The White House has announced issuance of two new rules, both of which will take effect immediately upon publication in the Federal Register:

  1.  The Department of Homeland Security’s H-1B rule,  “Strengthening the H-1B Non-immigrant Visa Classification Program,” which has been on the DHS regulatory agenda for many years, including its first appearance in Fall 2017 under the current administration.  It has since appeared in every other regulatory agenda since then, including Spring 2018, Fall 2018, Spring 2019, Fall 2019, and Spring 2020, as summarized on Reginfo.gov.  The DHS announcement about the upcoming rule is included here.
  2. The Department of Labor’s rule increasing prevailing wage requirements for US employers, which apply to the Labor Condition Application filings that accompany H-1B, H-1B1, and E-3 petitions (including amendments and extensions), and apply to PERM labor certifications.  Wage Level 1 will increase from the 17th percentile to the 45th percentile.  Wage Levels 2, 3, and 4 all are increasing substantially above the current 50th percentile for Wage Level 3.  Wage Wage Level 2 will increase to the 62nd percentile; Wage Level 3 to the 78th percentile; and Wage Level 4 to the 90th percentile.  Percentiles are calculated for the specific occupational classification and vary by location (typically the Metropolitan Statistical Area or “normal commuting distance” from the job location).

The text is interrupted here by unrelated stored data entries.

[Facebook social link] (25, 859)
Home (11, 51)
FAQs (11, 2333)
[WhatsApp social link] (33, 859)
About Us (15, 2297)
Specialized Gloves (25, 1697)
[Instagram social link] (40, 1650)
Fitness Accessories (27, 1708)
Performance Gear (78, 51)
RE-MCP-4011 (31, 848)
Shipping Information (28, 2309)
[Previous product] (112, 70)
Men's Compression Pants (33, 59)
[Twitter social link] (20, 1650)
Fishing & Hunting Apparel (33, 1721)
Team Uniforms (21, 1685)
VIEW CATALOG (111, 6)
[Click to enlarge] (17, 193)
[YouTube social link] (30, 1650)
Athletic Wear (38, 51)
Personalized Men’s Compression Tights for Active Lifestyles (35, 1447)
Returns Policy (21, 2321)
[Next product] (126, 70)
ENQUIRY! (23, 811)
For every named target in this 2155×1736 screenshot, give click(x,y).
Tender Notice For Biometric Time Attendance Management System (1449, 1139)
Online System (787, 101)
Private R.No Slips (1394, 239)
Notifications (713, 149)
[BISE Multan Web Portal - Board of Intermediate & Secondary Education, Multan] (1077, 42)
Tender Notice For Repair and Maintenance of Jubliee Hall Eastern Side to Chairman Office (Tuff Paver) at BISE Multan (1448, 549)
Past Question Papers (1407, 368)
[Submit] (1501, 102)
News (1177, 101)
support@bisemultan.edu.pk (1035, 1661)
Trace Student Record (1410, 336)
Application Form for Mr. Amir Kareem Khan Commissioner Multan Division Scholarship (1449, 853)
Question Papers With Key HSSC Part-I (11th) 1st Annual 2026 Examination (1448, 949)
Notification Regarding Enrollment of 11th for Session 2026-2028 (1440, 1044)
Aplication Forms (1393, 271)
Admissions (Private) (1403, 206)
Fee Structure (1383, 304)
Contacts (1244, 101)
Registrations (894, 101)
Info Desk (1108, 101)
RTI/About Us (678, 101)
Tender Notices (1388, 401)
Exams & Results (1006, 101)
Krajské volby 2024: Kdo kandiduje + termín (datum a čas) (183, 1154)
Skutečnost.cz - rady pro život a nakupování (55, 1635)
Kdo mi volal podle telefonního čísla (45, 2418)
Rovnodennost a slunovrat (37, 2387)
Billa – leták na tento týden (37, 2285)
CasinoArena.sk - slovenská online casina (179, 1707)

Both rules will be Interim Final Rules, which makes them vulnerable to litigation based on the agencies’ bypassing of notice and comment, particularly as the delays in passing the rules are not explicable.  The overall injury and disruption to employers and divergence of the wage levels from actual market wages are likely to form part of the challenges and requests for injunctive relief.  The Northern District of California’s recent grant of an injunction enjoining the White House’s suspension of H-1B, L-1, and J-1 visas was premised on this type of injury, as reported in our COVID-19 blog post.

The DOL rule, which DOL indicates is required “to adjust the existing wage levels to ensure the levels reflect the wages paid to U.S. workers with levels of experience, education, and responsibility comparable to those possessed by similarly employed foreign workers,” repudiate the use of the government survey data (the OES Survey) which DOL has used since 1990, and it substitutes a new construct for calculating the wage that relies in part on statistics that some employers pay H-1B workers wages that are higher than the legacy prevailing wages.  DOL also takes the posture that it will continue to use the OES data but recalculate the wage levels to exclude the lower-paid workers included in any category, alleging that lower-paid workers have lower skills or lesser academic credentials and so should not be included in the wage analysis.

As a result, DOL has created its own construct to dramatically shift the percentile allocations for wages, premised on what appears to be a largely conceptual approach and no documented objective source for the wage percentile deviations.  Nor does the DOL rule reconcile why a sudden departure from the legacy wages on which employers have relied should be authorized, without notice and comment.